begin

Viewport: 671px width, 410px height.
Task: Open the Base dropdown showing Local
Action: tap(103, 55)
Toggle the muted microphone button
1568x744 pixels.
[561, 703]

end
begin

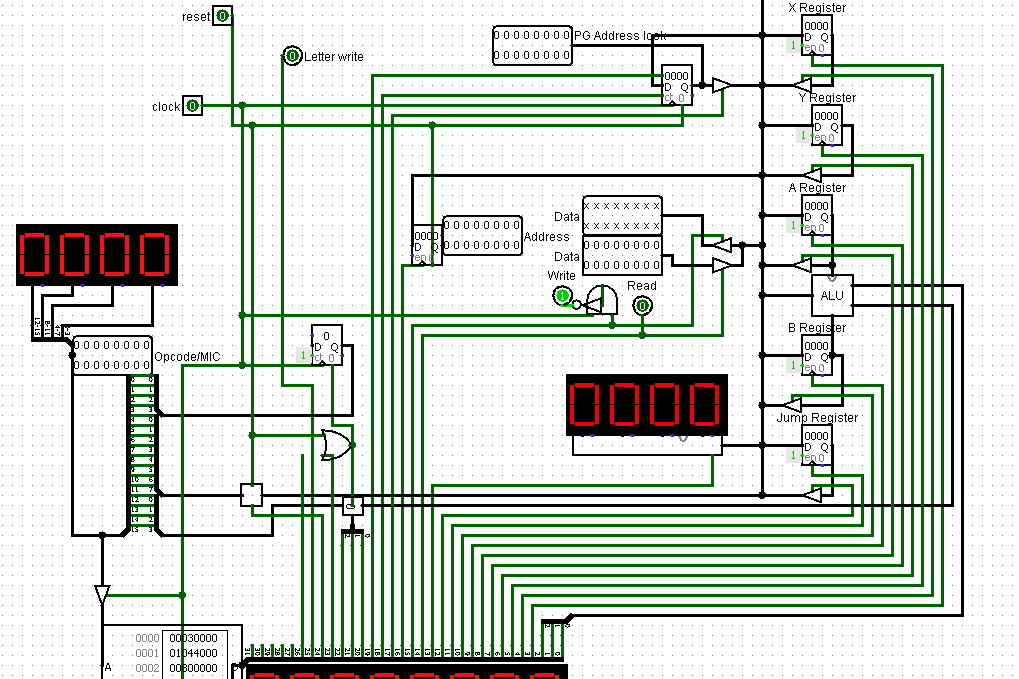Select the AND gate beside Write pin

end
begin

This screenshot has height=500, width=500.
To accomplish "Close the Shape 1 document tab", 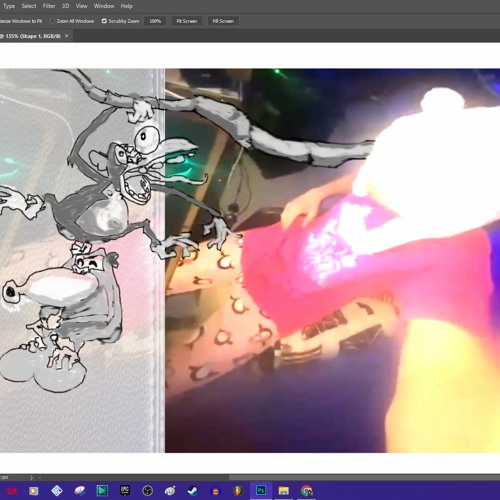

end

Instruction:
Format the data between the line that contains "This screenshot has height=500, width=500." and the line that contains "the Shape 1", inclusive, as a JSON list of strings, one string per line with blank lines omitted, and leave the pictures out of the answer.

Solution to the exercise:
[
  "This screenshot has height=500, width=500.",
  "To accomplish \"Close the Shape 1 document tab\", "
]